*The exercise:* Reproduce the Billy Giles profile word for word, from "Northern Irish politician" up to and including "sentence for murder.".

*Page extract:*
::::::

- Born: William Alexander Ellis Giles 3 September 1957 Belfast, Northern Ireland
- Died: 25 September 1998 (aged 41) Belfast, Northern Ireland
- Occupations: Activist and militant
- Political party: Progressive Unionist Party
- Paramilitary: Ulster Volunteer Force
- Conflict: The Troubles

= Billy Giles =

Northern Irish politician (1957–1998)

Billy Giles (3 September 1957 – 25 September 1998) was an Ulster Volunteer Force volunteer who later became active in politics following his release from the Maze Prison in 1997 after serving 14 years of a life sentence for murder.

::::::

*Data lines:*
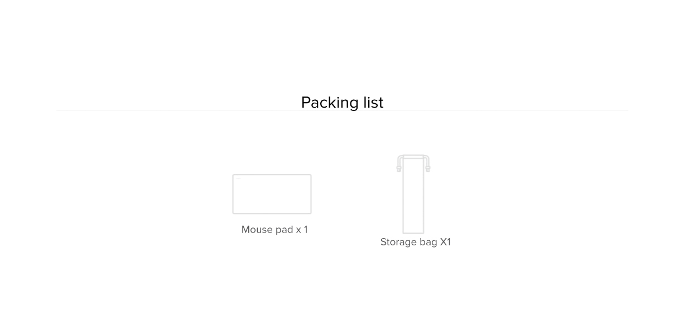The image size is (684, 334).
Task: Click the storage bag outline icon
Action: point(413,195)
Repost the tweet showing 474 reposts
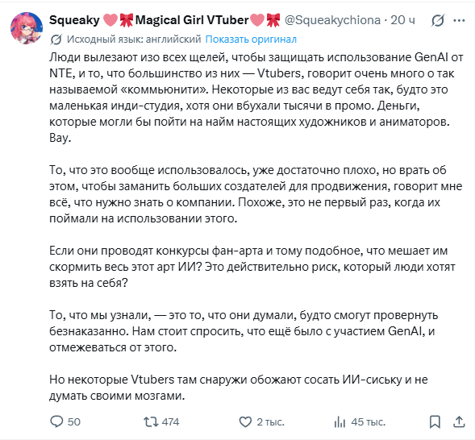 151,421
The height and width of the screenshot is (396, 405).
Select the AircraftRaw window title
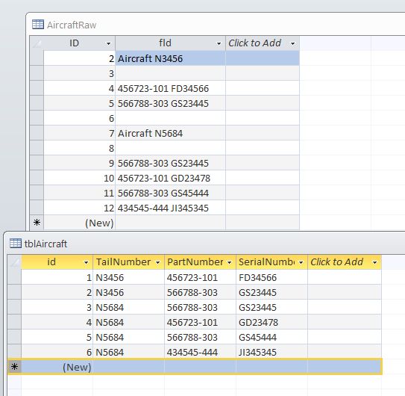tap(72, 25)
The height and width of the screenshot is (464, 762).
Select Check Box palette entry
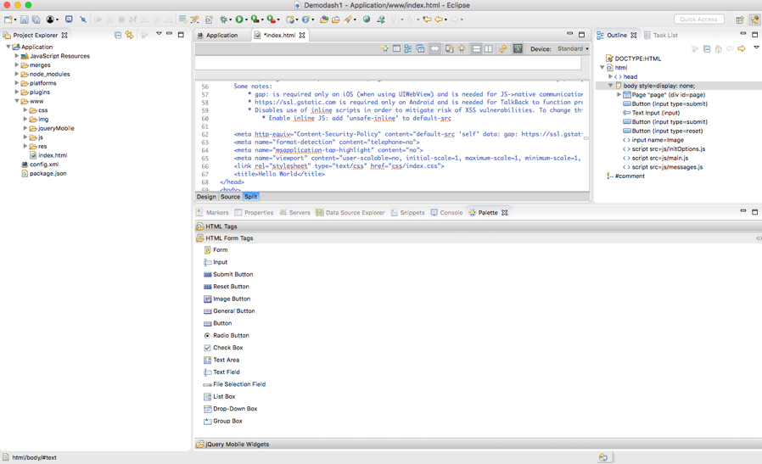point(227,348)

::::::

*Response to this task:*
Northern Irish politician (1957–1998)

Billy Giles (3 September 1957 – 25 September 1998) was an Ulster Volunteer Force volunteer who later became active in politics following his release from the Maze Prison in 1997 after serving 14 years of a life sentence for murder.